* _Entries provided_

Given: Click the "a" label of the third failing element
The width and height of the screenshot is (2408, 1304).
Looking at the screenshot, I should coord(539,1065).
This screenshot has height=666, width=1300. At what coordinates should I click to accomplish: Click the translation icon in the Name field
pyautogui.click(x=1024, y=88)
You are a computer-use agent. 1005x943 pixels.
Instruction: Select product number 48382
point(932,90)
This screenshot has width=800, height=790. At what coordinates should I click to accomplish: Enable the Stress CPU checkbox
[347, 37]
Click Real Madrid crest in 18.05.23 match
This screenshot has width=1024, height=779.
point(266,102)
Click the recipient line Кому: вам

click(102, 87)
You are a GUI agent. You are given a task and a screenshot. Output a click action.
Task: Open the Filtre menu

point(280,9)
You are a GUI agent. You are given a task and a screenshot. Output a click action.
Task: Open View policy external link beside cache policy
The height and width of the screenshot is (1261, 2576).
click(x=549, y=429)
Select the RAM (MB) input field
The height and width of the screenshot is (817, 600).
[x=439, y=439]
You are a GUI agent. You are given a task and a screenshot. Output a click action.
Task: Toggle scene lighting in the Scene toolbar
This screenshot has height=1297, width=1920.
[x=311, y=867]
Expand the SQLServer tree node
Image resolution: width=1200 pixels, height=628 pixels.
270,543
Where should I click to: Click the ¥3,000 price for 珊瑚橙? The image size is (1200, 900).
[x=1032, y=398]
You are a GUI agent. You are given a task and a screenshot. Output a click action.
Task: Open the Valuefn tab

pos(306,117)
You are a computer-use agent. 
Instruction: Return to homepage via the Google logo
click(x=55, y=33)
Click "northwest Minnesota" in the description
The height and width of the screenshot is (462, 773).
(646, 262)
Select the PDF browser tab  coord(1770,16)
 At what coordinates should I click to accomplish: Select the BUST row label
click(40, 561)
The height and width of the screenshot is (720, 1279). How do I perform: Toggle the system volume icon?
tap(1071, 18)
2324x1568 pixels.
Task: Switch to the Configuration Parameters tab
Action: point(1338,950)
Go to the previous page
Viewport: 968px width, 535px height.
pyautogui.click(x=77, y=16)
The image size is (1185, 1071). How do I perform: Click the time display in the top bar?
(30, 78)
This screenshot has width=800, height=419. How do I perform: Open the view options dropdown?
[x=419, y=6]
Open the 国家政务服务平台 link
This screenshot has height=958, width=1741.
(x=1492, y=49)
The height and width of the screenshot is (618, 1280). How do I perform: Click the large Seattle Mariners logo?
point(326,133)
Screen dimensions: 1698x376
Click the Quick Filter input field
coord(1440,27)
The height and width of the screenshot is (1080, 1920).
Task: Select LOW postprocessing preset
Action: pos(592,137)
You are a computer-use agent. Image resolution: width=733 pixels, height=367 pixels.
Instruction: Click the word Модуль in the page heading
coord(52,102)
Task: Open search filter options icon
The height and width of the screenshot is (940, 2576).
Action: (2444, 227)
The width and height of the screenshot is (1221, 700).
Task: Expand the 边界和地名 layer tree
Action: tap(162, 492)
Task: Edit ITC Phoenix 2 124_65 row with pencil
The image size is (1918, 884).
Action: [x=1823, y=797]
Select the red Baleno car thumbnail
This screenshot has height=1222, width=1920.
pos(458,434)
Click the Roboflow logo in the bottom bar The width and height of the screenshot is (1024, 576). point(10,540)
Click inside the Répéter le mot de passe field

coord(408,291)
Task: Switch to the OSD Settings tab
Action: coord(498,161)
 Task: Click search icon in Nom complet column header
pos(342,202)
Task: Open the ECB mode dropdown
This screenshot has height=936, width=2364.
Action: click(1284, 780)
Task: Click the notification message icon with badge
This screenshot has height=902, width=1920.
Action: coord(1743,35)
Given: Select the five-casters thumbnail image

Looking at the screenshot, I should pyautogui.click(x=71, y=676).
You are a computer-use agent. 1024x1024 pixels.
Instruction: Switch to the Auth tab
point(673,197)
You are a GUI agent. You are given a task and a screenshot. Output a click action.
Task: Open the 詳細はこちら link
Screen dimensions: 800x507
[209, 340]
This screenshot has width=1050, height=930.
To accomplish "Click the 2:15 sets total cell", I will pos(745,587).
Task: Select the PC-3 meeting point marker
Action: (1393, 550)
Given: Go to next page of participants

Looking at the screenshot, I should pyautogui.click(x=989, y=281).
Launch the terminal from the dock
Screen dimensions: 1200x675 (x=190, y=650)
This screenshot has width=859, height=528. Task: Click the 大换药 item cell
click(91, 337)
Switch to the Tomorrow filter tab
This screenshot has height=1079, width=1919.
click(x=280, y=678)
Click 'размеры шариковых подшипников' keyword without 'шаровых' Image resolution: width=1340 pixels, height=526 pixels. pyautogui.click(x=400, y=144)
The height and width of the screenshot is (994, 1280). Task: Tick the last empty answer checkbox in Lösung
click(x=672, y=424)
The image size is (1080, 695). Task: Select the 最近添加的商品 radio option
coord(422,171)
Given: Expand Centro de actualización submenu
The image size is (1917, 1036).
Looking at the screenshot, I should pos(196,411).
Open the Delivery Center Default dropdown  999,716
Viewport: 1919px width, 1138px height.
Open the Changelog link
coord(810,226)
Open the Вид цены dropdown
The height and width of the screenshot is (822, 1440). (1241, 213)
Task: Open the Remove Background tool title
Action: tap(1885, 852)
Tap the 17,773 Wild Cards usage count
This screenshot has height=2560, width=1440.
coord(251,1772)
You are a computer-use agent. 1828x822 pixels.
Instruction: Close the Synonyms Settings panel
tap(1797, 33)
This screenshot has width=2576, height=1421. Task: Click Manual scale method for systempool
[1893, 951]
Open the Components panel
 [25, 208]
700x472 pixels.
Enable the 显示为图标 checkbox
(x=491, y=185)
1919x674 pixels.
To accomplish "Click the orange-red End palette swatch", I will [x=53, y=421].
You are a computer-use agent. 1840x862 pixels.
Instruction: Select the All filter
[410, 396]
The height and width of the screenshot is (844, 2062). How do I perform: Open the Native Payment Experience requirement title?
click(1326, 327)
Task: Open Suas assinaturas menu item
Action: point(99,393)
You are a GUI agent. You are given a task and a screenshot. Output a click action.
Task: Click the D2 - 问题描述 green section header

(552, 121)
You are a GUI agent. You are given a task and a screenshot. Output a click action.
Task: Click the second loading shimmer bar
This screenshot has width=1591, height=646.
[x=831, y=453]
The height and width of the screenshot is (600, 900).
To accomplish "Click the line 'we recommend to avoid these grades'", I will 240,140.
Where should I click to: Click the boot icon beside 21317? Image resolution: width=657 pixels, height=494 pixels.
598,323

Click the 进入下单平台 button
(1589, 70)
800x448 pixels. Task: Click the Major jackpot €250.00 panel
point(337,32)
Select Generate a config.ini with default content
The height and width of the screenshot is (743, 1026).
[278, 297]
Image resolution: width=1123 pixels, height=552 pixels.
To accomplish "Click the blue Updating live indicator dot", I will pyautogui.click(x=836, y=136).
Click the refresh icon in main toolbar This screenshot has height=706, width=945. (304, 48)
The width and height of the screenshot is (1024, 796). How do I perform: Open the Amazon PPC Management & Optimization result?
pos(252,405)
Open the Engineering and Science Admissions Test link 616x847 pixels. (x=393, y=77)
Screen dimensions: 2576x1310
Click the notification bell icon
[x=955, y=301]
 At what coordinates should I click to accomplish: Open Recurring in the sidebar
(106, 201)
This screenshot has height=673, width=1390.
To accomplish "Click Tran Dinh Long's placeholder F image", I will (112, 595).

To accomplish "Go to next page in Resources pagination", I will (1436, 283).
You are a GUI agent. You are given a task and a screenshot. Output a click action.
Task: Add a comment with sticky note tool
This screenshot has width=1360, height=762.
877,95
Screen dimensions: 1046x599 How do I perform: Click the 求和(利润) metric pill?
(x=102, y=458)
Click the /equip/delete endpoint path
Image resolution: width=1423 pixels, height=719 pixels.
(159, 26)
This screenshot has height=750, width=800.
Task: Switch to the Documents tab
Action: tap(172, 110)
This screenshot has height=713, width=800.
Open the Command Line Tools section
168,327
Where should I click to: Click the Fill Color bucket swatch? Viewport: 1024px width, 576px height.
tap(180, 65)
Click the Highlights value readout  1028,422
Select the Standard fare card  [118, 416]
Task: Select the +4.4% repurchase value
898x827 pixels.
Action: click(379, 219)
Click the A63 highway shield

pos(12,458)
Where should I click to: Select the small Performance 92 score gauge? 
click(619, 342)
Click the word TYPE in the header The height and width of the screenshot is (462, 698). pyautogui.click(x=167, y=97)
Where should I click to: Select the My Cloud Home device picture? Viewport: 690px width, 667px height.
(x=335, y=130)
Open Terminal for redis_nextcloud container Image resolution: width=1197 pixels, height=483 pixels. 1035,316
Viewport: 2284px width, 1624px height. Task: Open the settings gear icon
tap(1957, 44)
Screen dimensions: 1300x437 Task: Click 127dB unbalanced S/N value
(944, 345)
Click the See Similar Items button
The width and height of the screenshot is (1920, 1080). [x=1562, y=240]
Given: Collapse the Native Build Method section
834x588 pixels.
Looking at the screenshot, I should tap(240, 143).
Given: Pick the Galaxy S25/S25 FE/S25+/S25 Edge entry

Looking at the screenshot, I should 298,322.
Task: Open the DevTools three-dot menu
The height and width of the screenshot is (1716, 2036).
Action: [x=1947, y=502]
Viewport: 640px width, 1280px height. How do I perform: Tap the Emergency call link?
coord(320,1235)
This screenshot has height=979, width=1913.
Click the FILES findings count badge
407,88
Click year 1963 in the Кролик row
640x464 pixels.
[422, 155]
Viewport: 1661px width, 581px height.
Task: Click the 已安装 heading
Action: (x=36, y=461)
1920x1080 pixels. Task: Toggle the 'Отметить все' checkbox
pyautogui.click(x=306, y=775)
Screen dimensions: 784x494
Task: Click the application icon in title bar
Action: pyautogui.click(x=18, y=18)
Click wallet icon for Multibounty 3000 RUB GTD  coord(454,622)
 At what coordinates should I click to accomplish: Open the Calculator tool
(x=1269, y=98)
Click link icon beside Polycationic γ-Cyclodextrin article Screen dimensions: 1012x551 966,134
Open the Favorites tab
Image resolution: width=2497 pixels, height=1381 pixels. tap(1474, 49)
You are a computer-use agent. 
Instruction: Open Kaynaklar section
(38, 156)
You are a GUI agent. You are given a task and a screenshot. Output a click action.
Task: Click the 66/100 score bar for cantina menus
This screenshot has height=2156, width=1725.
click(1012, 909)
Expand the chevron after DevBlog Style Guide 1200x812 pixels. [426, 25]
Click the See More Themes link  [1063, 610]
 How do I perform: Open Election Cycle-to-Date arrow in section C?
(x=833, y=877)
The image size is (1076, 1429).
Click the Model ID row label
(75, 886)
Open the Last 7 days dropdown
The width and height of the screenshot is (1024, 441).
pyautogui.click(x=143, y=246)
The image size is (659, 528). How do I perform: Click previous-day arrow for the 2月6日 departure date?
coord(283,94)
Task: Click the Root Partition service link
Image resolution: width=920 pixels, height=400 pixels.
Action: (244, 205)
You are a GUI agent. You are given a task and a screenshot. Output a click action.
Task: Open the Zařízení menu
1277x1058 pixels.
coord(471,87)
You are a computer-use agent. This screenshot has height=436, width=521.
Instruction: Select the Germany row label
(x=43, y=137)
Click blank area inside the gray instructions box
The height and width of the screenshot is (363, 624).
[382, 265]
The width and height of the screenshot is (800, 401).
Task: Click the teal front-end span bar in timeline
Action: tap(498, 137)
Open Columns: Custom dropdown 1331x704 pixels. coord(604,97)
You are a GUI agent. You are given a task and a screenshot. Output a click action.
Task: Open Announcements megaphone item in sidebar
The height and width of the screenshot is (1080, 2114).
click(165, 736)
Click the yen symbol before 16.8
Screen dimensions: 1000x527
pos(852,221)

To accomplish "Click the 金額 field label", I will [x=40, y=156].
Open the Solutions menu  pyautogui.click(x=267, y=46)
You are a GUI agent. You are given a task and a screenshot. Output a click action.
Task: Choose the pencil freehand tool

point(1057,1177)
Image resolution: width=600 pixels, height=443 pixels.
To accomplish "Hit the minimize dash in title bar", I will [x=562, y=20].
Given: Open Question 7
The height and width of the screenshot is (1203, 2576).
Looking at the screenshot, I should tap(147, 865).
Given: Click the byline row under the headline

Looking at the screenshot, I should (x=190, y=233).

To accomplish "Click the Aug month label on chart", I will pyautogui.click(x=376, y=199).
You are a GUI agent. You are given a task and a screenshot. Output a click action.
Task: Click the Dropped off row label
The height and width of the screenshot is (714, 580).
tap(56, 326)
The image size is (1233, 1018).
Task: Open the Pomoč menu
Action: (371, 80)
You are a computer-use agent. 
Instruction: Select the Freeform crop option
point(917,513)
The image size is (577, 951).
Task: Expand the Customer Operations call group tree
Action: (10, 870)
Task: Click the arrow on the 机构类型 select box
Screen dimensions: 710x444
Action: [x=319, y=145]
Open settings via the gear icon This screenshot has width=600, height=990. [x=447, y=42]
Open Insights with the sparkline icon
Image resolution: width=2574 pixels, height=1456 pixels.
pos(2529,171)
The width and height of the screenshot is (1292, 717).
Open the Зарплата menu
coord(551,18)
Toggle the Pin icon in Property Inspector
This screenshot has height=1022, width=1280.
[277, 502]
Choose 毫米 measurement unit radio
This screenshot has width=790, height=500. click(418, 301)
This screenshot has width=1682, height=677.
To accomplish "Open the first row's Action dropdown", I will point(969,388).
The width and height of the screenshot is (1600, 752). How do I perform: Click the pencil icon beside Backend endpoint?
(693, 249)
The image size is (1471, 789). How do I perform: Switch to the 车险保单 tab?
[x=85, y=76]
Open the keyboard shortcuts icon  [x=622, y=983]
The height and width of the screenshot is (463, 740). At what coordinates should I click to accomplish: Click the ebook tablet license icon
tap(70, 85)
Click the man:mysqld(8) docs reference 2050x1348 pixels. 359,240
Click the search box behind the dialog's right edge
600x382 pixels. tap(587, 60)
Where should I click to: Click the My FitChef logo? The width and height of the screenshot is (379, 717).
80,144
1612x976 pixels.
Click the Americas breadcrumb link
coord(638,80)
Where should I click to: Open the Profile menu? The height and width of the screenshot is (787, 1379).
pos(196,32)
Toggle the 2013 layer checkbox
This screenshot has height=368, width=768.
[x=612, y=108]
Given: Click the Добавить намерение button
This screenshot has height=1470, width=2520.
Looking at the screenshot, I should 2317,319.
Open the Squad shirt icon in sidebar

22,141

* _Written exercise_
Render the part of the listing that opens with the line containing "Select the Standard" and closes with the line containing "click(619, 342)" as a numbered list, leaving out blank lines.

* _Response to the task_
1. Select the Standard fare card  [118, 416]
2. Task: Select the +4.4% repurchase value
3. 898x827 pixels.
4. Action: click(379, 219)
5. Click the A63 highway shield
6. pos(12,458)
7. Where should I click to: Select the small Performance 92 score gauge? 
8. click(619, 342)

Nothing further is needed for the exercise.